Iron oxide nanoparticles coated with bioactive materials: a viable theragnostic strategy to improve osteosarcoma treatment

Osteosarcoma (OS) is distinguished as a high-grade malignant tumor, characterized by rapid systemic metastasis, particularly to the lungs, resulting in very low survival rates. Understanding the complexities of tumor development and mutation is the need of the hour for the advancement of targeted therapies in cancer care. A significant innovation in this area is the use of nanotechnology, specifically nanoparticles, to tackle various challenges in cancer treatment. Iron oxide nanoparticles stand out in both therapeutic and diagnostic applications, offering a versatile platform for targeted drug delivery, hyperthermia, magneto-thermal therapy, and combinational therapy using modulation of ferroptosis pathways. These nanoparticles are easy to synthesize, non-toxic, biocompatible, and display enhanced circulation time within the system.
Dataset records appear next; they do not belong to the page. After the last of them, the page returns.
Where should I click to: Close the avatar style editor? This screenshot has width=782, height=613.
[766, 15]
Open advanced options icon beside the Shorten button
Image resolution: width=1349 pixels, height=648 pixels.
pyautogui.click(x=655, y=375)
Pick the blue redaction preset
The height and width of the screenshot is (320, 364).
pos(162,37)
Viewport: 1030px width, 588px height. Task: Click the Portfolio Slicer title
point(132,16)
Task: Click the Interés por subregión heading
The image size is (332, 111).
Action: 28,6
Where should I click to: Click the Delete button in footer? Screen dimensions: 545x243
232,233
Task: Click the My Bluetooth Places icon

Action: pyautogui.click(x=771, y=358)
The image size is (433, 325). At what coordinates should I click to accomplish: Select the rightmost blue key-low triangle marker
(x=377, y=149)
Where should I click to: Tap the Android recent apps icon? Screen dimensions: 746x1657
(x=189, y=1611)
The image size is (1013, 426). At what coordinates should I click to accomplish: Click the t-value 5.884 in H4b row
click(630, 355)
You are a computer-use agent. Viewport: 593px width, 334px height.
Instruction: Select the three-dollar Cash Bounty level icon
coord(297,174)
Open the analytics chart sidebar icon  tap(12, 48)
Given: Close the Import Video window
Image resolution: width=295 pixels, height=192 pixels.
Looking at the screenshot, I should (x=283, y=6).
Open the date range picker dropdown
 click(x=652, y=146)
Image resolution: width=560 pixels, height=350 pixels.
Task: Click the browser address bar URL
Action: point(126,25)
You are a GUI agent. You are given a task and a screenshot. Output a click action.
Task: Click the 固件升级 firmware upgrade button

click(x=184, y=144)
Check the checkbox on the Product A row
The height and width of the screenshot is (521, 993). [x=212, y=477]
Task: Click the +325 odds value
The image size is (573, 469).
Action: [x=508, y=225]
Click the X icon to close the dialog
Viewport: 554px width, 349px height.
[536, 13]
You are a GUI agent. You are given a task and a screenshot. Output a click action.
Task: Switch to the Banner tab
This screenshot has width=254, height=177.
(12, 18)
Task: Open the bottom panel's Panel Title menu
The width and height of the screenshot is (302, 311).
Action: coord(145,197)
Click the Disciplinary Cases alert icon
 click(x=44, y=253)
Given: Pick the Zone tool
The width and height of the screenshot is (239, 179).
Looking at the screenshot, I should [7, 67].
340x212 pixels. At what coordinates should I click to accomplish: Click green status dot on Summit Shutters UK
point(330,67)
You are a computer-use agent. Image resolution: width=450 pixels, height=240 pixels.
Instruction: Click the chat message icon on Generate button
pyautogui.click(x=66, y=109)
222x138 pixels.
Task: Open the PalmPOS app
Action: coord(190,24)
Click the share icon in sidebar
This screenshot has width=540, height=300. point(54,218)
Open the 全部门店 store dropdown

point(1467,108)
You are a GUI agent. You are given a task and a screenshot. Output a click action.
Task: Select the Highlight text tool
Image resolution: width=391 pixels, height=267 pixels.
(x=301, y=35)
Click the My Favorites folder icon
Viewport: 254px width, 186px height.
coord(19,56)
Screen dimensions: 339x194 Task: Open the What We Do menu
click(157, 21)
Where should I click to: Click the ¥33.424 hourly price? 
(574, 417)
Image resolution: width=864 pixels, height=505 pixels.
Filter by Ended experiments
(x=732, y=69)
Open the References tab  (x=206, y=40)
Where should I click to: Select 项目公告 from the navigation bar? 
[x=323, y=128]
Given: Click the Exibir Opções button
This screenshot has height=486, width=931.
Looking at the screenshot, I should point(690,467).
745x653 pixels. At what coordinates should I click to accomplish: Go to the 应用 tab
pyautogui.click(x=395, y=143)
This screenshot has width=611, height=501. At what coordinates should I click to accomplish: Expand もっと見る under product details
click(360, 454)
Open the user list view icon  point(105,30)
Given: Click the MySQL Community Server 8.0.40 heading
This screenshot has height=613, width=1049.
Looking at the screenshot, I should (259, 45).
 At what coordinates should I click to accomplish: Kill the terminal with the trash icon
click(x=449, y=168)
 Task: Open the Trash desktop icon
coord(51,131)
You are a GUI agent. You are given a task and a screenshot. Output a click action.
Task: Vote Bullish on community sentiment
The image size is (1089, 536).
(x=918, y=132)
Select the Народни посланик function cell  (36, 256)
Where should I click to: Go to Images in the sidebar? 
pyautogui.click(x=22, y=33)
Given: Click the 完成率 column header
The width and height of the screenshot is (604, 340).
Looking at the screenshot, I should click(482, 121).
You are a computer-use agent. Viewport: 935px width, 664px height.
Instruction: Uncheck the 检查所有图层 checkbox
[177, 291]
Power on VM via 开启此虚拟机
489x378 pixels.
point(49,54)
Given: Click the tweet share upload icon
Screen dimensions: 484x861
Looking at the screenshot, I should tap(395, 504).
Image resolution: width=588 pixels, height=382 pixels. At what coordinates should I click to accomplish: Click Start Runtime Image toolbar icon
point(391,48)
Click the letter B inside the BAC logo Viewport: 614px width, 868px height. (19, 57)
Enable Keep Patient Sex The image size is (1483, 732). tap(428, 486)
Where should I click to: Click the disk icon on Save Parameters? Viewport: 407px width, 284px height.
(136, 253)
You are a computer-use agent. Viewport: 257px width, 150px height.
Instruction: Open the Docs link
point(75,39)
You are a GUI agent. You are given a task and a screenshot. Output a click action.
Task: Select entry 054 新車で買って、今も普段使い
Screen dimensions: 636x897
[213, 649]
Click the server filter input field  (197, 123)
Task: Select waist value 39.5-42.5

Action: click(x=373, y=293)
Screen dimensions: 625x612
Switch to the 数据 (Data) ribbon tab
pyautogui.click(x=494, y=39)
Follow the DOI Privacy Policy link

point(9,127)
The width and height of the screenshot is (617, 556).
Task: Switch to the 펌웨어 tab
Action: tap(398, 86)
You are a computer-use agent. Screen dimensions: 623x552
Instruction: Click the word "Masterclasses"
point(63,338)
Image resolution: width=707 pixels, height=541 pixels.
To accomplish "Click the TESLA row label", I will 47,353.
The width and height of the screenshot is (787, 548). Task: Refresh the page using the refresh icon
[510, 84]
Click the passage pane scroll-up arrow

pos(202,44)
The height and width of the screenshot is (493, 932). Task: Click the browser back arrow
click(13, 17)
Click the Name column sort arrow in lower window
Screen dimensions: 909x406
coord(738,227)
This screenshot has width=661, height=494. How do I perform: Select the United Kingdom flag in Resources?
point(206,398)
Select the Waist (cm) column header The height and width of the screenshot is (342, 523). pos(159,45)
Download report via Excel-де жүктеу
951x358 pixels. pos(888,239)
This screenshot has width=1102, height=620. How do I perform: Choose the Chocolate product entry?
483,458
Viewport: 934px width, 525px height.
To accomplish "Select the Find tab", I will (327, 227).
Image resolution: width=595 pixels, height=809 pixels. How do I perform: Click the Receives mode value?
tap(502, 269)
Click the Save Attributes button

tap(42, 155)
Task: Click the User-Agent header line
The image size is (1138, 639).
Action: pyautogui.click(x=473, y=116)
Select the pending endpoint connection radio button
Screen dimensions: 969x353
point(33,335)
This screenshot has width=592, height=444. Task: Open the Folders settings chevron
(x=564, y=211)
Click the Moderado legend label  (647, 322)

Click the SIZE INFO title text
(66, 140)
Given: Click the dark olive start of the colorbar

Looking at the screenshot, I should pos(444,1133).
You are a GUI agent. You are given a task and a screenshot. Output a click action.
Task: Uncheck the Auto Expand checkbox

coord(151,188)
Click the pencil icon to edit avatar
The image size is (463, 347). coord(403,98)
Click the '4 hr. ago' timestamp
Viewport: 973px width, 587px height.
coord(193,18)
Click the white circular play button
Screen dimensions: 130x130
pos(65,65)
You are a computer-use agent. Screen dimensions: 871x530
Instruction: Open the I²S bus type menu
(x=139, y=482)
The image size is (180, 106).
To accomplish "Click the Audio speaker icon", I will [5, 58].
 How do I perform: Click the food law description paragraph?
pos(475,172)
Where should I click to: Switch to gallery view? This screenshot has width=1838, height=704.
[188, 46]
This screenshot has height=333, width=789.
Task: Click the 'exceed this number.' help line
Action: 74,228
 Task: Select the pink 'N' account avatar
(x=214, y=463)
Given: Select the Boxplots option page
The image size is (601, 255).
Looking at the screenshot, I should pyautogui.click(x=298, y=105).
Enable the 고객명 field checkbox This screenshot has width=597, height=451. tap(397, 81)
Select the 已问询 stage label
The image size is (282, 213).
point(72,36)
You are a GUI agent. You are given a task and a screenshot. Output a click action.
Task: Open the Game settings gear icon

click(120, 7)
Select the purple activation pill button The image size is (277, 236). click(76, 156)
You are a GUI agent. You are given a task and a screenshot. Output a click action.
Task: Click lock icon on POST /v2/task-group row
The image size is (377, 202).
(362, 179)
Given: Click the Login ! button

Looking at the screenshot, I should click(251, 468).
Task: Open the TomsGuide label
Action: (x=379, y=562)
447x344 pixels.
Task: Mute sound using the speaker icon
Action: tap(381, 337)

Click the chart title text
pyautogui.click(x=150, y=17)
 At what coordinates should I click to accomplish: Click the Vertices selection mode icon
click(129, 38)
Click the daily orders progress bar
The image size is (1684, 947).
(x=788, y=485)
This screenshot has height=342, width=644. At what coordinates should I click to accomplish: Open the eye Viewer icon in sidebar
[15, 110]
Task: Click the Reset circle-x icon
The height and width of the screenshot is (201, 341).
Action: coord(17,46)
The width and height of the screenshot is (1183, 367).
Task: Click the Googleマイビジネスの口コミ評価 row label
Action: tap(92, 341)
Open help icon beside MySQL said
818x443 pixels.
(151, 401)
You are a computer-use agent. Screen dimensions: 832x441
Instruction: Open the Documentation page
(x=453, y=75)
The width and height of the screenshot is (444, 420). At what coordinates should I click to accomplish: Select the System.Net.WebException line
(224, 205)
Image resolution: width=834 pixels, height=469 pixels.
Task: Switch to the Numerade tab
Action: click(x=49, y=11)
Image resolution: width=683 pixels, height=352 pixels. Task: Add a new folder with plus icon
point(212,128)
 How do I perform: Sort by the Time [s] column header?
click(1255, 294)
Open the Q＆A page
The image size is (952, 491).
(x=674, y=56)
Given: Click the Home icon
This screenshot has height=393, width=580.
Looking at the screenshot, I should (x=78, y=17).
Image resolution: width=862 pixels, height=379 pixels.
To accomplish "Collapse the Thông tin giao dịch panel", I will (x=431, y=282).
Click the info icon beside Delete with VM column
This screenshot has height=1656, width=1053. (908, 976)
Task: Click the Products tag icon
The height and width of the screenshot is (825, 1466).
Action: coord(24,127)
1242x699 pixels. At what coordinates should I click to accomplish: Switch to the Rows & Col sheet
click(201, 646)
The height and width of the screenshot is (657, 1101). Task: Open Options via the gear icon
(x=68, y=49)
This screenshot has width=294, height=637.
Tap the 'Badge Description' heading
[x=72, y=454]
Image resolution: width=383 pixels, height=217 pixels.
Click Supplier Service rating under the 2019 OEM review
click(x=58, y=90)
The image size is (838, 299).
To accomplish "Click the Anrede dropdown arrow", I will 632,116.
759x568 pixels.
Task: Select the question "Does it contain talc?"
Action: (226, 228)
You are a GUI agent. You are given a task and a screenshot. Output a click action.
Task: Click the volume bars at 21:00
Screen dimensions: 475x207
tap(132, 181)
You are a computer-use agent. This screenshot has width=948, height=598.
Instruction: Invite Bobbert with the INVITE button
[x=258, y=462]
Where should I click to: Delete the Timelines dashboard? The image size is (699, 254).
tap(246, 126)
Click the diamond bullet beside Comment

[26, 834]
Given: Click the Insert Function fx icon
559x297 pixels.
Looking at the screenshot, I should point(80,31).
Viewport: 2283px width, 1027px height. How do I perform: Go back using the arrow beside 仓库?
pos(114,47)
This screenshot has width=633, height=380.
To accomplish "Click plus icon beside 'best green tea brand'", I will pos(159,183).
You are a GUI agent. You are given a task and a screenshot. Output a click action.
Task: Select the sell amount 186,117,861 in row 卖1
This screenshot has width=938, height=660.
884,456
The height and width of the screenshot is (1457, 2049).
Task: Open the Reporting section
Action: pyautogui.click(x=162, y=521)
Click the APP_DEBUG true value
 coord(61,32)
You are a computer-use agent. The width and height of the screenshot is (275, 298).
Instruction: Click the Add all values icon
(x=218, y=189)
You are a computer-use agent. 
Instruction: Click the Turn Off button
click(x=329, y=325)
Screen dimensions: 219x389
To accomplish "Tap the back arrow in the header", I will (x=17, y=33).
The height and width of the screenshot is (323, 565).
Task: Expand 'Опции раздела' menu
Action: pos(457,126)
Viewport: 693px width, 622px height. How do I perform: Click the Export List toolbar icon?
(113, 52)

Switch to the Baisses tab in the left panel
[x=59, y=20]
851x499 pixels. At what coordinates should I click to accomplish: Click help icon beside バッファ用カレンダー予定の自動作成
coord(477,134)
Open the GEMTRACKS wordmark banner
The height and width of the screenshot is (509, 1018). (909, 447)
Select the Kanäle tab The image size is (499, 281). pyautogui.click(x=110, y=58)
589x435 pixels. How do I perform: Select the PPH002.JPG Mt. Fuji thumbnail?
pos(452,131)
They can also be easily conjugated to anti-cancer drugs, targeting agents, or genetic vectors that respond to specific stimuli or pH changes. The surface functionalization of these nanoparticles using bioactive molecules unveils a promising and effective nanoparticle system for assisting osteosarcoma therapy. This review will summarize the current conventional therapies for osteosarcoma and their disadvantages, the synthesis and modification of iron oxide nanoparticles documented in the literature, cellular targeting and uptake mechanism, with focus on their functionalization using natural biomaterials and application strategies towards management of osteosarcoma. The review also compiles the translational challenges and future prospects that must be addressed for clinical advancements of iron oxide based osteosarcoma treatment in the future.